2.2 风痰上攻型 指肝风挟痰上扰于头,以头部胀痛或阵发剧痛,头晕目眩,面赤口苦,舌红苔黄腻等为常见症。王烁等[4]以祛风定眩汤合灯盏花素治疗风痰上扰型后循环缺血性眩晕,将60例风痰上扰型后循环缺血患者随机分为治疗组与对照组各30例,治疗组予以祛风定眩汤合灯盏花素治疗,对照组给予氟桂利嗪合灯盏花素治疗,7 d为1疗程。在治疗第1、3、7天分别比较其对眩晕症状、综合症状、中医风痰上扰证相关症状的疗效以及TCD改善情况。结果治疗组在所有观察时点对眩晕症状、综合症状、风痰上扰证相关症状的疗效均较对照组明显(Plt;0.05),TCD结果显示祛风定眩汤可明显改善椎-基底动脉血流。

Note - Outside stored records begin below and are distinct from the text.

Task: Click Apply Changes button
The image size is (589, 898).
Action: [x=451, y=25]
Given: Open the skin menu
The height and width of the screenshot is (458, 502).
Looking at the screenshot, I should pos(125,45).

2.3 痰浊中阻型 临床以头重如裹,昏沉不爽,神情呆滞,脘闷呕恶,吐痰涎,舌苔白腻,脉滑或弦滑为常见症。多见于高脂血症、代谢综合征患者。治宜息风化痰,健脾和胃。方用半夏白术天麻汤加减。葛青等[5]将48例后循环缺血患者随机分为治疗组24例和对照组24例。2组均给予控制血压、血糖等对症治疗。对照组采用川芎嗪160 mg静脉滴注,1次/d治疗;治疗组予前列地尔注射液10 μg静脉滴注,1次/d治疗,联合半夏白术天麻汤加减口服,2次/d。2组疗程均为14 d。对2组疗效及治疗前后的经颅多普勒超声(TCD)检查有关数据进行对比。结果:治疗组治疗有效率为91.7%,对照组治疗有效率为79.2%,2组比较差异有统计学意义(Plt;0.05)。结论:前列地尔联合半夏白术天麻汤加减可有效改善后循环缺血患者临床症状及血流速度,治疗后循环缺血性眩晕疗效显著。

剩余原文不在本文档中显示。